On a pet peeve of mine

Nov 26, 2019 01:02



Well, another anniversary of the Day in Dallas is behind us, and yet again, I've been subjected to endless conspiracy stories about how apparently everybody in the world, except poor, misunderstood Lee Harvey Oswald, the Innocentest Innocent in the History of Innocence, shot JFK. This sort of nonsense used to amuse me. Nowadays, it just irritates the daylights out of me.

For starters, Oswald's shot was by no means impossible, or even particularly difficult, particularly for a trained marksman. Oswald, whatever his other shortcomings, had been a US Marine. They are, one and all, from the Commandant of the Corps down to the lowliest private, required to qualify at a fairly high level in marksmanship with a rifle. By Marine Corps standards, he was middling at best...but those standards are very high indeed. It's like dismissing Salieri as a talentless hack musician because he wasn't as good as Mozart. He wasn't as good as Mozart...but almost nobody in the history of music ever was! (And, that silly movie to the contrary notwithstanding, Salieri and Mozart were actually fairly good friends. They competed for gigs, but that went with the territory in professional music, then as now.)

I've had my brother pace off the approximate distance that the shot was taken at. At that range, even though I'm currently badly out of practice, I could be pretty confident of hitting a man-sized target. I don't know if I could do exactly what Lee Oswald did, but I'm left-handed (which is a handicap when handling a bolt-action), out of practice and my eyes aren't what they were. When I was younger, if I'd had a left-handed version of Oswald's Carcano, I could have done what he did fairly easily, particularly with a rifle I was familiar with and had practiced with.

Most of the accounts that claim that the bullets couldn't have done what they did are based on false reports of the positions of the people seated in the death car. I don't know where these reports originated, but they've propagated like kudzu, and a lot of people read them in fifth- or sixth-hand accounts and believe them as though they were the gospel hot from Sinai.

Many people think that the existence of the "magic bullet" disproves the fact that Oswald did it, somehow or other. Nova did a television program once where they took a very similar rifle to the assassination Carcano and tested it out with ammunition as close as they could get to what Oswald was using. They were able to show that what the Warren Commission reported as the bullet's trajectory was perfectly explicable, and that the bullet's apparently-nearly-pristine condition was quite normal for that particular sort of bullet. (The 6.5x52 Carcano was a very straight-sided bullet, and would not deform nearly as much on hitting flesh as the more rounded types used in, e.g., 30.06 or .308 NATO).

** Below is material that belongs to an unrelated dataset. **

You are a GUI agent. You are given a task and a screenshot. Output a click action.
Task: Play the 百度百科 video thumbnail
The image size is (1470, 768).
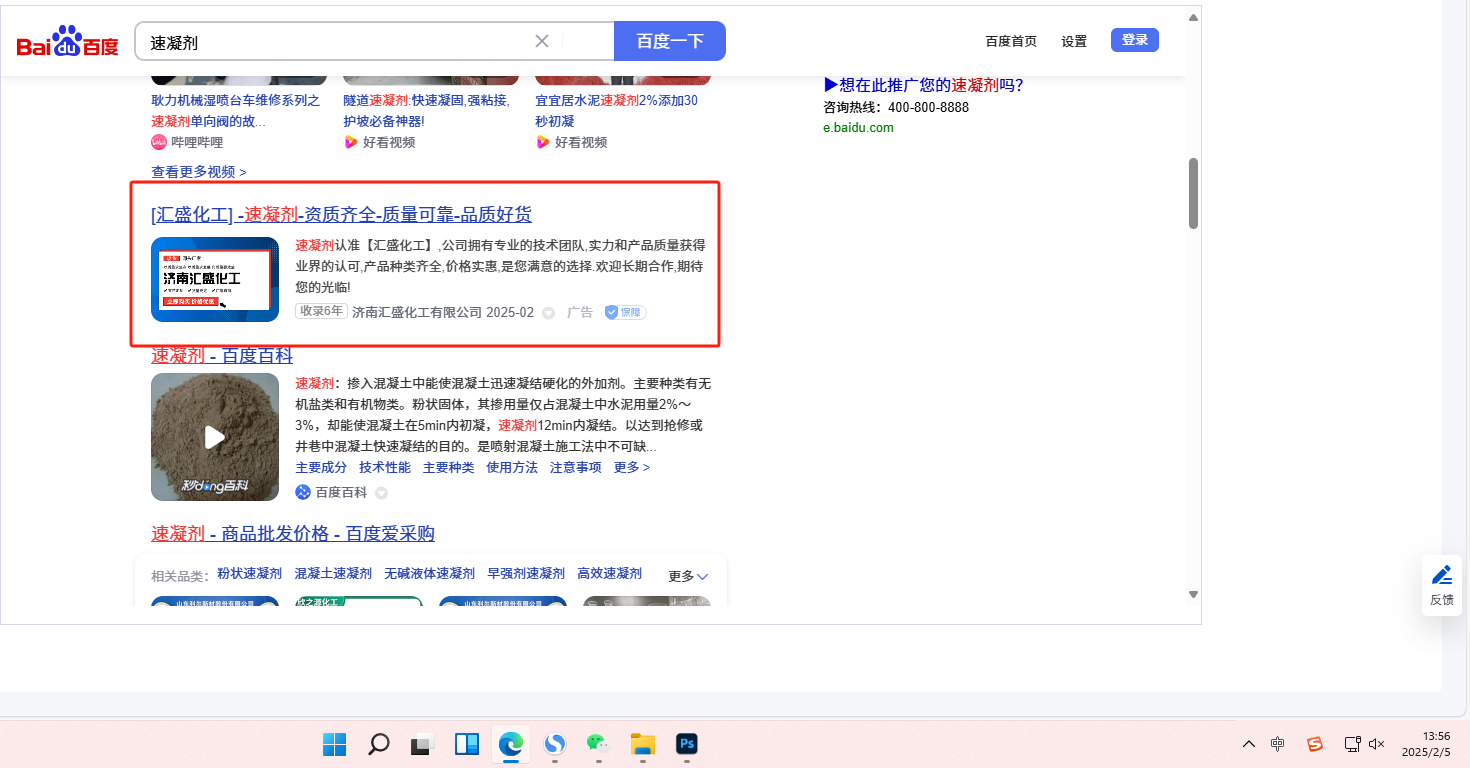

Oswald's own behavior also points straight to him as the killer. Ear- and eyewitnesses put him at the scene of the crime, and he was the only Book Depository employee to leave the building after the shooting, before the Dallas police arrived. When he was accosted by a policeman, he shot the policeman and ducked into a movie theater, hoping to hide in the audience. Yes, he did say "I'm a patsy!" but captured criminals have been known to lie themselves blue in the face to try to exonerate themselves. (I'll pause here so that the easily shocked can pick themselves back up off the floor.)

Before shooting Kennedy, Oswald had spent years trying to be a somebody, instead of the miserable little nobody that he was. He'd tried defecting to Russia (the Soviets, to give credit where it's due, saw right through him), and since crawling back to the US with his tail between his legs, he'd flapped around trying to make himself some sort of a communist big wheel. He'd tried assassinating a retired general known for right-wing views, and was visibly deteriorating mentally.

Most of the theories that postulate "someone else did it" start from the idea that Oswald was innocent and go from there, rather than starting with the known facts and going from there to a conclusion. And the villains of the piece are generally whomever the theorists hate the most. For some reason (I can't imagine why) the KGB and Castro's Cubans generally get overlooked in favor of the CIA, for some insane reason. But if the CIA had wanted Kennedy gone, it would have been very easy to do so in a less iffy, less public way.